What is Mindfulness after all? Being mindful is a way of living, being fully aware of the moment that you are in. That means being truly present by learning to understand your emotions and how they affect you. Mindfulness is all about finding your own balance.

Mindful Parenting is about developing and deepening the parent-child connection by intentionally bringing focused awareness to everyday parenting situations. According to Daniel Siegal, author of Parenting from the Inside Out, this approach to parenting enables children to experience the full presence of their caregivers. It is a way of being attuned, parent-to-child, that fosters resilience and emotional intelligence. Mindfulness can also be thought of as having a sense of security as a parent. Research shows that the parent’s “state of mind” is the best predictor of how their offspring turn out in terms of their own attachment or capacity for close, caring relationships

Being a mindful parent brings many benefits. Children are taught skills to develop their awareness of their inner and outer experiences, to recognize their thoughts as “just thoughts,” to understand how emotions manifest in their bodies, to recognize when their attention has wandered, and to provide tools for impulse control and calming down.

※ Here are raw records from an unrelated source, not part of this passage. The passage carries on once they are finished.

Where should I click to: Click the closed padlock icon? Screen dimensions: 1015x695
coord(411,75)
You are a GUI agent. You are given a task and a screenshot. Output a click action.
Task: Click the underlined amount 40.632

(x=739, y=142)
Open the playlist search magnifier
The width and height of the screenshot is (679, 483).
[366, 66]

3 mindfulness parenting techniques to help you being a “Mindful Parent”:

1. Notice your child’s point of view

2. Every situation needs attention

3. You can only work with the present


1. Notice your child’s point of view

Try everyday, for a few minutes, to see the world from your child’s eyes. This will help you understand how she faces her reality. By doing this you can think of how your child must be feeling in the moment. “How am I, as a parent, from my child’s point of view?”


2.  Every situation needs attention

If it’s a good one, or a bad one. Being a mindful parent is about listening to your child’s needs, even when you disagree. You have the power on how to respond to a situation – with anger and stress; or with attention and acceptance. Learn to pause and take a deep breath, before responding. Help your child to feel noticed. Listen carefully.


3. You can only work with the present

Be accepting.  Model to your child that you are fully aware of the moment that you are living together. Be present. Be aware of any tensions building up throughout the day and try to release them. Learn to keep your balance. Your child depends on you to foster a good environment, so communicate in a way that she will understand and will feel heard.


Being mindful is about being calm and aware of your surroundings. Be patient with yourself. Role model to your children the behavior you want to see in them. Practice being more flexible and loose the tension between you and your child. Try not to anticipate the future or regret the past. Live in the present.